Studies have shown that increasing the capacity of Heavy Goods Vehicles is one of the most effective ways of reducing fuel consumption per tonne-kilometer of freight moved, with consequent reductions in greenhouse and noxious emissions. Some of the disadvantages of larger vehicles are more pronounced in urban environments, including the safety of other road users, and reduced maneuverability.
A simple approach to reducing the negative externalities associated with urban road use is to reduce the number of vehicles on the roads. A thesis by Christopher Eddy from the University of Cambridge discusses technologies for improving the safety of vulnerable road users, and frameworks for assessing the maximum size of urban freight vehicles. In the UK, Heavy Goods Vehicles (HGVs) accounted for 23% of cyclist deaths, despite representing only 5% of total road traffic.
Camera-based detection systems
The thesis looks at the safety of vulnerable road users, through the development of a camera-based detection system for cyclists, which is essential for a predictive collision avoidance system. The proposed system is accurate to within 10 cm at distances of greater than 1 m from the vehicle but suffers from loss of accuracy at close range, and in poor lighting conditions. Urban freight operations are analyzed, including a comparison between two supermarket home delivery operations, and analysis of refuse collection schedules.
The system described is promising but not sufficiently robust for all conditions, due to the loss of accuracy at close range, and the impracticality in low-light conditions. It is likely that the most suitable solution would be a hybrid system fusing image and ultrasonic data.
A framework is proposed for selecting an optimum vehicle size for a multi-drop operation, given reductions in driving distance and time spent on other procedures. A potential capacity increase of 80% is demonstrated, requiring a 50% reduction in driving distance, and automation of certain procedures. The thesis proposes a novel framework for assessing the optimum size of Heavy Goods Vehicles, according to the limits of their maneuverability. This method is based on simulation of vehicles attempting a library of real-world maneuvers. It was shown that in order to assess the operational impact of higher capacity vehicles used to restock city center stores, modeling of an entire distribution network would be required.
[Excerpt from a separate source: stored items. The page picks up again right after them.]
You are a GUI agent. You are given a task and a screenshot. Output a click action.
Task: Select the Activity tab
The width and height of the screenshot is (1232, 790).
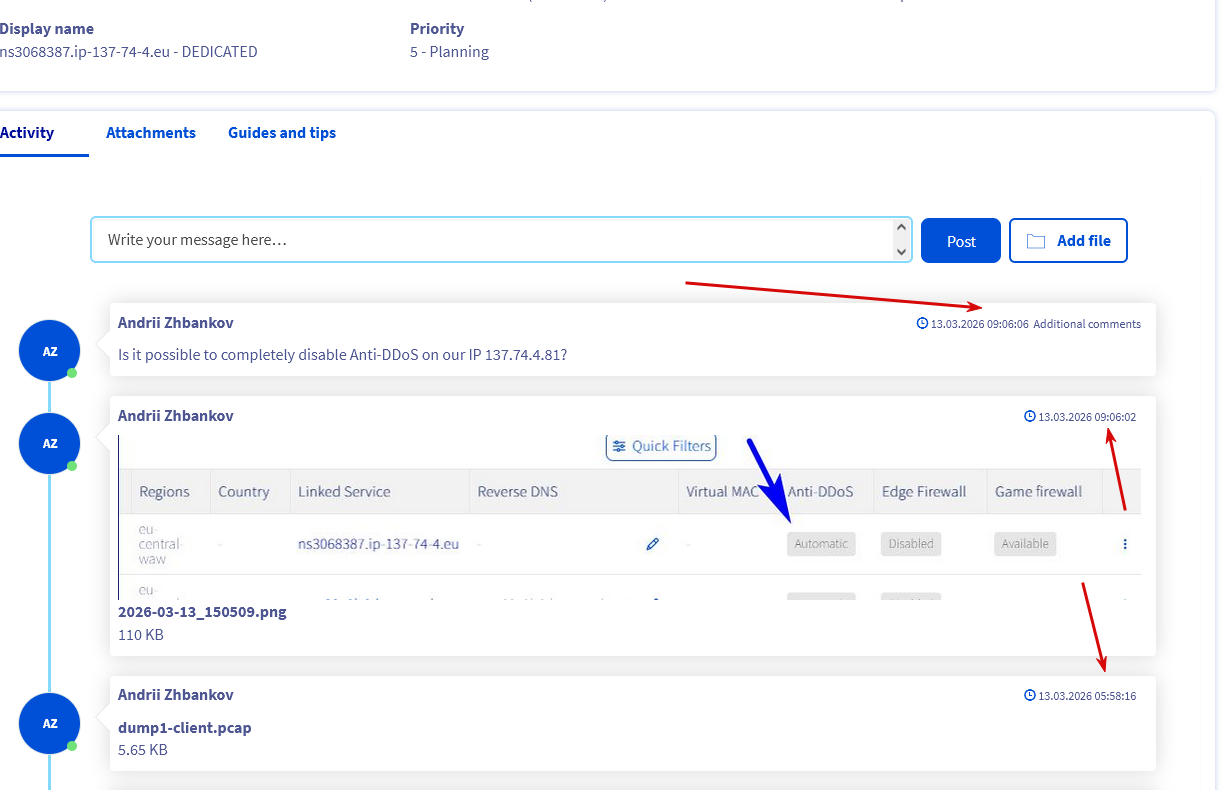[x=27, y=133]
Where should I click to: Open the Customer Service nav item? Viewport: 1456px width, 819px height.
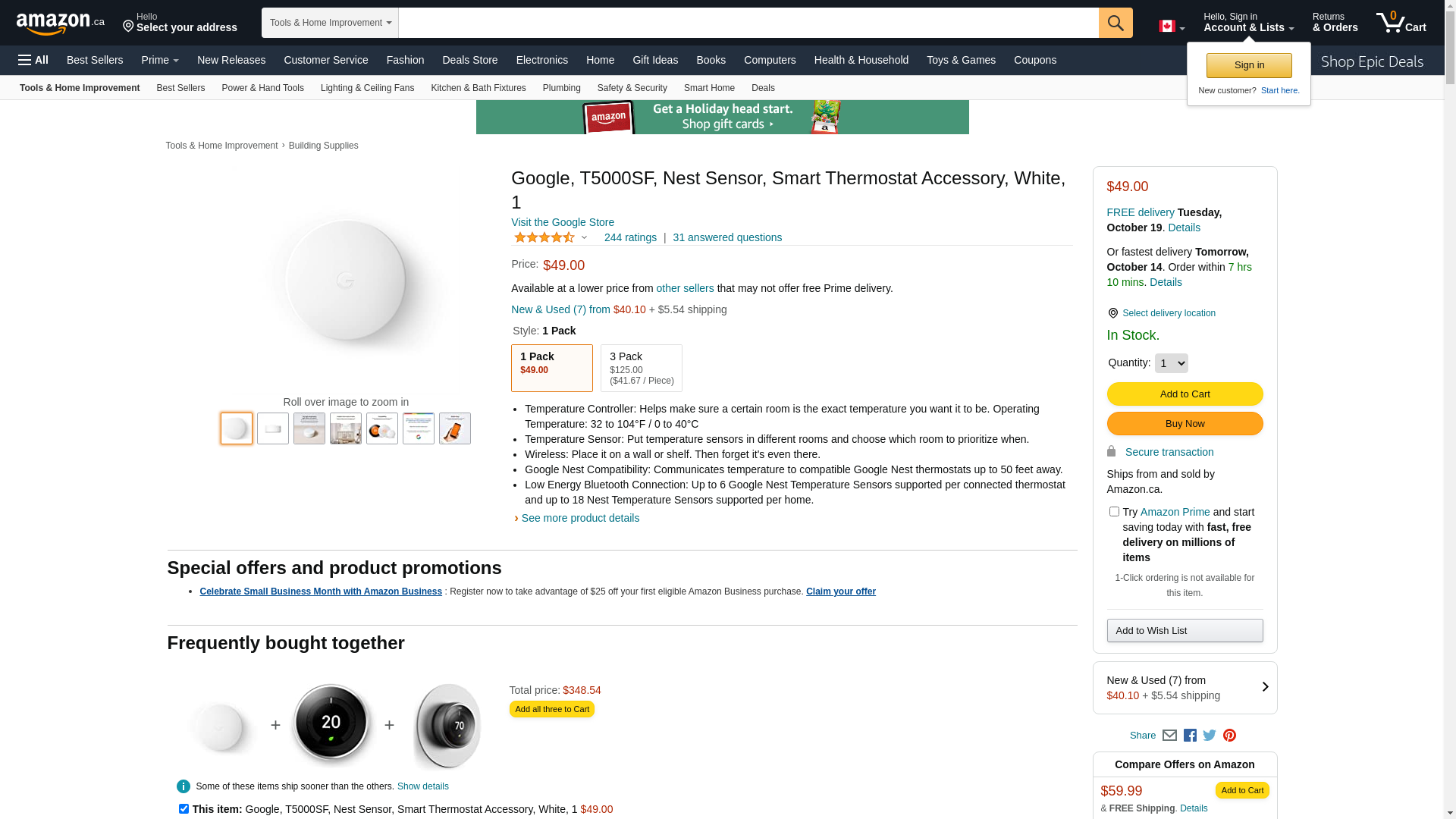tap(325, 60)
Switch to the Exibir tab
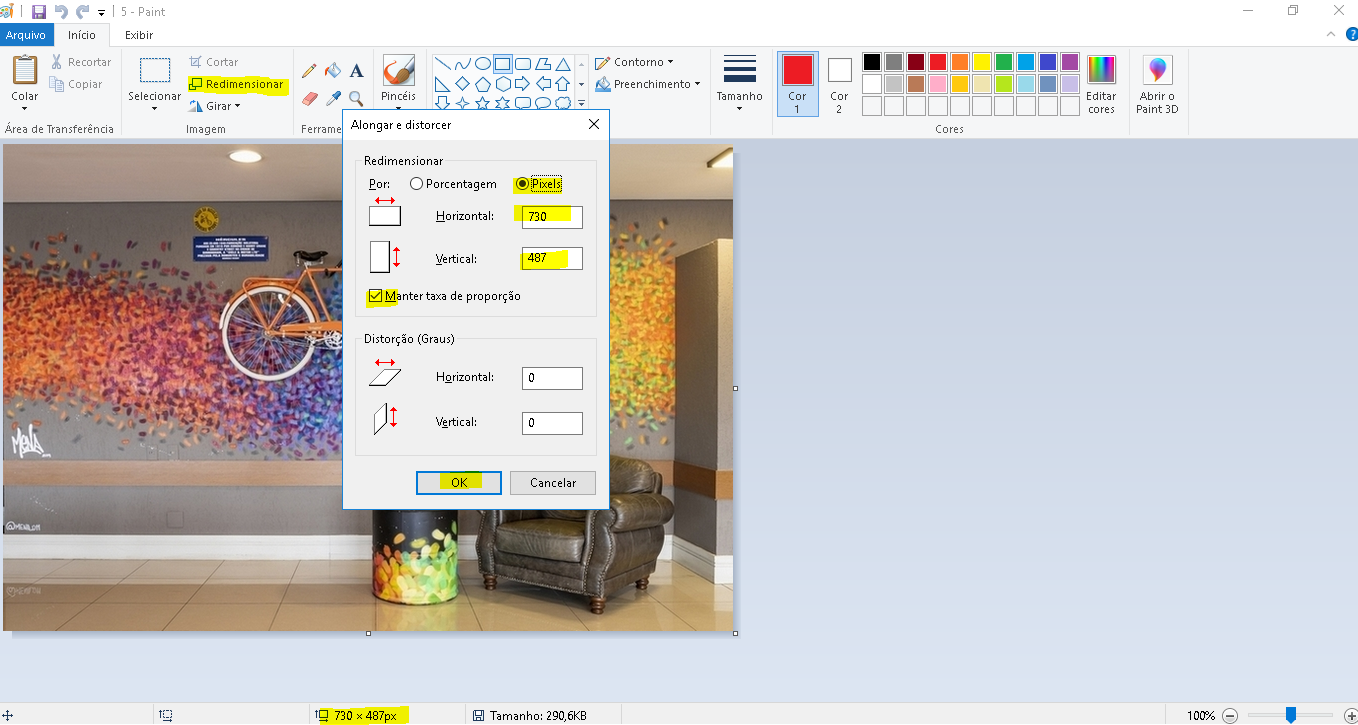The width and height of the screenshot is (1358, 725). (x=138, y=34)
The framework is evaluated on three case studies: a 4.25 t grocery delivery vehicle, a 44 t articulated refuse collection vehicle, and a 44 t general urban vehicle with rear-axle steering. A range of potential higher capacity vehicles is proposed for those applications The impact of rear-axle steering on maneuverability is also considered in detail. It is shown that the use of rear-axle steering does not always allow the use of a longer vehicle, because a rear axle steered vehicle cannot compromise between cut-in and tail swing in the way a conventional vehicle can. However, the use of rear-axle steering allows a reduction in both tire wear and rear axle load limits, which permits greater vehicle fill before rear axle loads are exceeded.
The thesis presents some concluding remarks and recommendations for future work, including investigation of an improved cyclist detection system fusing cameras and ultrasonic sensors, and increased development of the maneuverability models to more accurately reflect real driving.